Lesson Plan 3: Practice a Group Relaxation Technique
For this lesson, can use the list of stress management activities that your group has already come up with from the previous activity in Lesson Plan 2. Or, you can collect a series of responses at the end of a meeting, or create a list of common coping strategies from online resources or your personal experience.
It can be difficult for participants to find time to explore stress management techniques at home on their own time. However, this activity will give participants a chance to actually practice some of the relaxation techniques they have brainstormed with help from a facilitator and other group members that may also be trying the technique for the first time. The more techniques participants practice, the more tools they have to turn to when they are faced with a stressful situation.
Some ways to prep for this lesson plan are:
- Have group members vote the week before on which stress management activity they want to try. You can explore multiple stress management activities by scheduling one per week, or short sessions at the end of each day if you see participants more often.
- Gather materials beforehand. There are several variations and adjustments that you can use for each coping strategy. For example, if the current strategy you are focussing on is creative outlets, you can have group members color on paper, paint a picture, or draw with chalk outside. Use whatever materials you have on hand or that you think would be best for group members.
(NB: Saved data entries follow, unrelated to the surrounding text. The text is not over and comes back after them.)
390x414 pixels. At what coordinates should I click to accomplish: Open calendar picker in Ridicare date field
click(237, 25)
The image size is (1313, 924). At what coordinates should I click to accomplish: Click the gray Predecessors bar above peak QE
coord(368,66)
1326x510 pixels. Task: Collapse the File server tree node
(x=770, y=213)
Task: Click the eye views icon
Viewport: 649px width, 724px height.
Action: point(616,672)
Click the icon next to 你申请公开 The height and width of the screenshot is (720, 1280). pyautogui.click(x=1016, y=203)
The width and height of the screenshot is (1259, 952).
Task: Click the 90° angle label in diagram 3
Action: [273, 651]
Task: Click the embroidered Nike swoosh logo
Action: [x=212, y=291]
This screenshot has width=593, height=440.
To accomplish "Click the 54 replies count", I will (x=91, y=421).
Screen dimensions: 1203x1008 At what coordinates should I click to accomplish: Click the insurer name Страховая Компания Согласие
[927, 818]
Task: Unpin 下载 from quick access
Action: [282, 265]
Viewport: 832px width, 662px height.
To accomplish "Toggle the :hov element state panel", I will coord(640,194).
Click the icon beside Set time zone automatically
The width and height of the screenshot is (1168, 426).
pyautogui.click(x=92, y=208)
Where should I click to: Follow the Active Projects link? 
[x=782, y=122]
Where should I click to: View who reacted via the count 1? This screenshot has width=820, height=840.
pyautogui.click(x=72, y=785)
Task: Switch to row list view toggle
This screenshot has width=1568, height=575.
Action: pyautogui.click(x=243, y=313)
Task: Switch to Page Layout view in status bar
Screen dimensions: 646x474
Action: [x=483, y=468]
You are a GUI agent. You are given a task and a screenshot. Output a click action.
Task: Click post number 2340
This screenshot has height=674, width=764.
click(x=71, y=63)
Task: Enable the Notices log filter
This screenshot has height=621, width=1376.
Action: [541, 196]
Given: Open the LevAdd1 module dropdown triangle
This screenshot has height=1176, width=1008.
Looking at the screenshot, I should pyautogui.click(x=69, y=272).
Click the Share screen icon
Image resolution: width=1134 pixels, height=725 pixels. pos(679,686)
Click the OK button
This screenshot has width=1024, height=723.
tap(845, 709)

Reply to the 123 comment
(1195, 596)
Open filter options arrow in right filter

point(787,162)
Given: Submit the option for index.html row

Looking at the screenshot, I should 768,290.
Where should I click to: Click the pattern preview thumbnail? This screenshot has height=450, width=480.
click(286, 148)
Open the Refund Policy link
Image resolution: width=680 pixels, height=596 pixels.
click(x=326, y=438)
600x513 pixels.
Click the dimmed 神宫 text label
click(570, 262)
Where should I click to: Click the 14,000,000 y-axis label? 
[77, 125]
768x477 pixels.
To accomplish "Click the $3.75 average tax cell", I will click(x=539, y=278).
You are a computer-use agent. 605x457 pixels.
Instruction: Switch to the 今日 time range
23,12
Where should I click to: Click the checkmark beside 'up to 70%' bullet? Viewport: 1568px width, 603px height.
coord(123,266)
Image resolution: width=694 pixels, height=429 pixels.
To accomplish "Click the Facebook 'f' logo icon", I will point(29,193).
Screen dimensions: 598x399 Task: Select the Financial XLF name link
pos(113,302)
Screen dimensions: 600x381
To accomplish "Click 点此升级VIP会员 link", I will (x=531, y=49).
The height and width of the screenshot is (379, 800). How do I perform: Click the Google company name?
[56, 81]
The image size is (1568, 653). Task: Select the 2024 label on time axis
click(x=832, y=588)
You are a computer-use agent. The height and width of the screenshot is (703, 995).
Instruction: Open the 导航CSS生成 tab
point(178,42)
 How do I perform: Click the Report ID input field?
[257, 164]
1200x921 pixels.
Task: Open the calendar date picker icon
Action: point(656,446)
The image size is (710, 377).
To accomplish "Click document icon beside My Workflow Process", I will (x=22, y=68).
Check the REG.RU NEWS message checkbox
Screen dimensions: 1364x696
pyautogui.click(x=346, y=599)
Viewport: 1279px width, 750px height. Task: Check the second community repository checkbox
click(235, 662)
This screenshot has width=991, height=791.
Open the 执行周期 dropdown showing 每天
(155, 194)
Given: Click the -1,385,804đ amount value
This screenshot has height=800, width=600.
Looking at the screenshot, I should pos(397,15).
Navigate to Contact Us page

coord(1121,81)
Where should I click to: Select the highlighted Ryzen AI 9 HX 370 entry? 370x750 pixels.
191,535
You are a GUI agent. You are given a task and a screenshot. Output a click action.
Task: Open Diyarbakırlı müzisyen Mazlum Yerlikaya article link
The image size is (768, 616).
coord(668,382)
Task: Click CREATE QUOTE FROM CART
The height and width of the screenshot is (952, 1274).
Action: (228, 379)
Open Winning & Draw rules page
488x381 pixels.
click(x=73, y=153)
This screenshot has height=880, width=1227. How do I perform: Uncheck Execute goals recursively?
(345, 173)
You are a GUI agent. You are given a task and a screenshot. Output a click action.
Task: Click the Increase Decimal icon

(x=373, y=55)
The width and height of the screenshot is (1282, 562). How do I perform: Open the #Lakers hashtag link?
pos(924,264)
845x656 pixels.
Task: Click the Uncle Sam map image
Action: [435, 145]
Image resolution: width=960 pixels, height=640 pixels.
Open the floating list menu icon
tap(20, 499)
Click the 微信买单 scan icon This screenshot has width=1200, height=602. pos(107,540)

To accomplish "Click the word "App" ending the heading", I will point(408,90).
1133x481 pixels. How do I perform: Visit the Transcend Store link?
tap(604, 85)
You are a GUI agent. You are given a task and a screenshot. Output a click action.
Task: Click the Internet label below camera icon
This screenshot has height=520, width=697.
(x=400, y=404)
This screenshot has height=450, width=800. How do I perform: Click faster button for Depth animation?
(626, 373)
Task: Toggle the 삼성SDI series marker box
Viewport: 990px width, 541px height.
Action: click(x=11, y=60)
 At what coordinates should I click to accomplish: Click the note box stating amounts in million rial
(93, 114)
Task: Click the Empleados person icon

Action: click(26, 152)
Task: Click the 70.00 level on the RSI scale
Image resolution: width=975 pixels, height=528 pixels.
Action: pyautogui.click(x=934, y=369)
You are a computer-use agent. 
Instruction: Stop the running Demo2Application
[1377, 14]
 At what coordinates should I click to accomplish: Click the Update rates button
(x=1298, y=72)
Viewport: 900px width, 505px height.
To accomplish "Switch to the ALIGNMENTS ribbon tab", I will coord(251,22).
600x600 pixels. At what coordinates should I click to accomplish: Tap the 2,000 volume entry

- Have participants check in with themselves beforehand. Group members can rate their stress levels out of ten before trying the activity. Then, be sure to have them rate their stress levels after the activity. You can even create or print out a coping strategies catalog that group members can use to compare the different coping strategies and discover which ones work best for them.
- Recommend that group members try some coping strategies at home. Some stress management activities don't work great with groups for one reason or another. For example, you won't be able to host an enormous group bubble bath or lead a hot yoga flow. However, you can still encourage participants to try these activities on their own and share their experiences with the group.
- Have group members keep track of the various techniques they have tried by creating a list or using the coping strategies catalog attached. This log will help group members discover which techniques work best to lower their individual stress levels.
Using these lesson plans can help you create a meaningful learning environment for your students, club members, and anyone else you want to teach about stress management. These lessons will give participants the skills they need to help them stay calm during tests, reach their goals, and recover from any stressors they meet in their day-to-day life.